Operational Resilience Requirements May Be Coming for Large U.S. Banks Soon


On March 12, 2024, Acting Comptroller of the Currency Michael Hsu indicated in a speech that regulations may soon be forthcoming that would be designed to bolster larger depository institutions’ ability to withstand disruptions to their critical operations. If enacted, these regulations would require covered financial institutions (and by extension, their third-party service providers) to satisfy operational resilience requirements at a level of granularity that has previously been absent from United States financial regulations.

In recent years, the Office of the Comptroller of the Currency (OCC), the primary U.S. federal regulator for nationally chartered depository institutions, and other federal financial regulators have cited a continually growing risk of operational disruption among larger depository institutions—e.g., from security breaches, natural disasters and other unanticipated occurrences. Due to an ever-increasing concentration among a smaller number of larger financial institutions, and greater dependency among these financial institutions on a similarly concentrated web of outsourced third-party service providers, the stakes are particularly high when these disruptions occur. Similar to recent disruptions to global manufacturing supply chains, any single point of operational failure by any major depository institution or its service providers can have cascading effects across the entire financial industry (and by extension, the wider economy).

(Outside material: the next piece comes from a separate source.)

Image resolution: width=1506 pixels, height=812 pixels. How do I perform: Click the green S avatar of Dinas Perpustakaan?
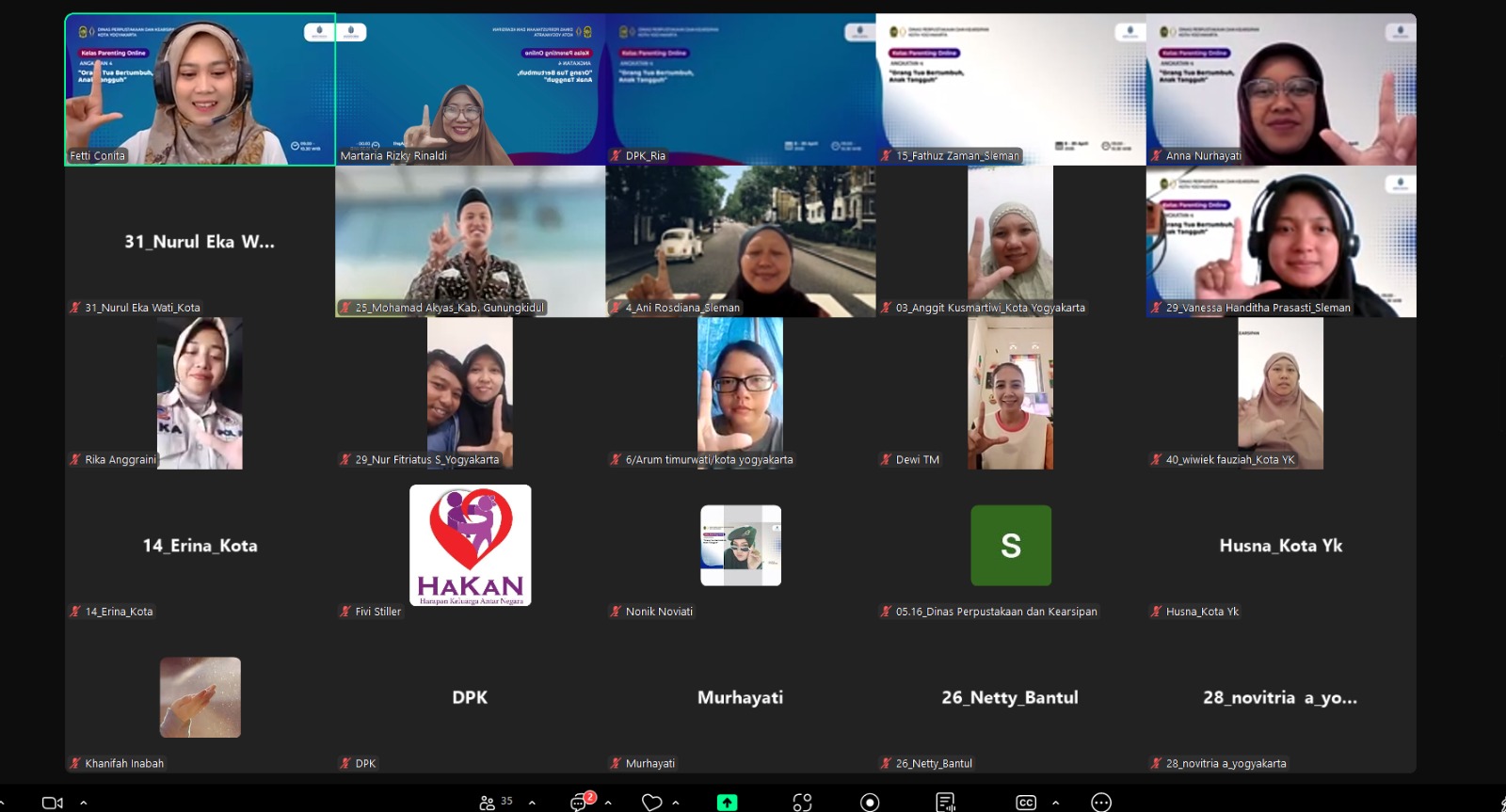pos(1011,545)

In response to these trends, the OCC is previewing the possibility of new regulations by the end of 2024 that would strengthen baseline operational resilience standards for larger depository institutions (a designation that has yet to be defined). These standards would potentially impose:

  • clear definitions for identifying critical activities and core business lines;
  • requirements for establishing different tolerance levels for operational disruption;
  • enhanced requirements for testing and validation of resilience capabilities;
  • enhanced third-party risk management requirements;
  • clearer communication requirements among key stakeholders and counterparties; and
  • new expectations for critical service providers, with emphasis on increased governance and risk management.

The operational resilience regulations, if enacted, would build on the existing framework that the OCC has developed with other federal financial regulatory agencies over the last 20 years. Specifically, since 2001, the OCC has collaborated with other federal regulators to continually release guidelines and best practices for operational resilience. This culminated in 2020 with the release of “Sound Practices to Strengthen Operational Resilience” and the addition of Business Continuity Management booklet to the Federal Financial Institutions Examination Council (FFIEC) “Information Technology Examination Handbook.” Together, these publications integrated and restated the guidance that had been developed since the push began in 2001. The 2021 “Computer-Security Incident Notification Rule” and the 2023 “Interagency Guidance on Third-Party Relationships: Risk Management” have since supplemented these resources. These guidelines generally set forth suggested principles for governance and risk management that financial institutions can implement to promote operational resilience. However, the current regulatory framework does not follow a highly prescriptive model, and instead takes a more risk-based and open-ended approach in enabling financial institutions to set their own operational resilience standards.

The new requirements suggested by the OCC would build on this existing regulatory landscape while increasing the baseline requirements and best practices covered banks must follow to meet operational resilience requirements. These new requirements would also align closer with new operational resilience rules being put into place by other international jurisdictions, including the EU, United Kingdom and Japan.

If the OCC follows through on the regulations previewed in Acting Comptroller Hsu’s March 12 speech, covered financial institutions will need to ready themselves by reviewing and updating their policies and procedures to adhere to the OCC’s more prescriptive requirements. Additionally, covered financial institutions will need to review their third-party service provider contracts (and contracting guidelines) to ensure that these new standards are appropriately passed through to their counterparties. We will continue to monitor these developments and provide further analysis as a more concrete proposal emerges.